We are lucky to still receive the quality of police and fire service that we enjoy. We count on those services and expect them. But what about the services that all those “invisible” members of our community rely upon? Services to the poor, elderly and even our children?
During the last election the people of Oklahoma voted against tax increases that our teachers and schools relied upon. In Pauls Valley, the state hospital for the mentally handicapped will now have to close its doors. Where, I wonder, will all those people go?
We are constantly being told by our civic leaders that Oklahoma is exceptional, that our economy is humming along and that we have been more or less shielded from the larger economic crisis through which the country is struggling. Politicians make their careers by promising to slash taxes even further. That these taxes provide services to the “least among us” seems not to matter.
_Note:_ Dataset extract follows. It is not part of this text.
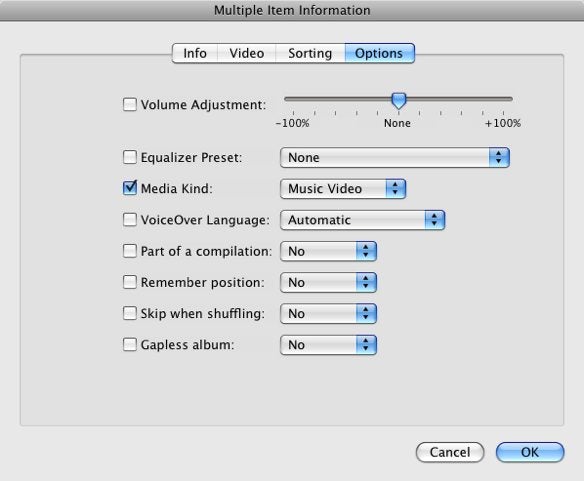Open the Equalizer Preset dropdown showing None

coord(395,157)
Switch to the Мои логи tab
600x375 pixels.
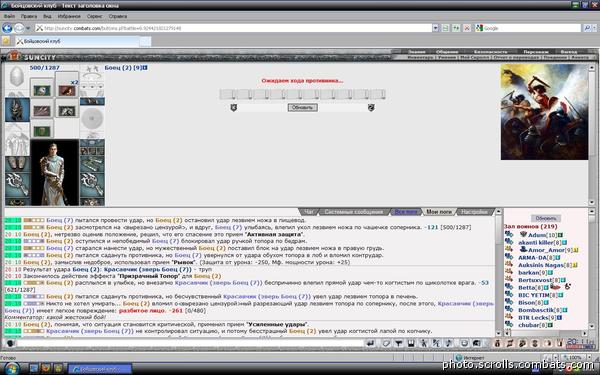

I haven’t seen a scrap of campaign literature in years that doesn’t carry some version of, “Taxes are an assault on your liberty.” “Taxation equals tyranny.” “You know how to spend your money better than government does. “Vote for me and I’ll cut your taxes even more.”
Time to stop blubbering about taxes and remember what we get in return for them: Roads, schools, hospitals, care for the poor and elderly, protection. The strength of our social compact relies on the “we” being as important as the “me.”
Sounding a little like the sermon on the mount? Perhaps it is. Taxes are the way we communally live out the beatitudes. It’s how we “go out of our way to help others.”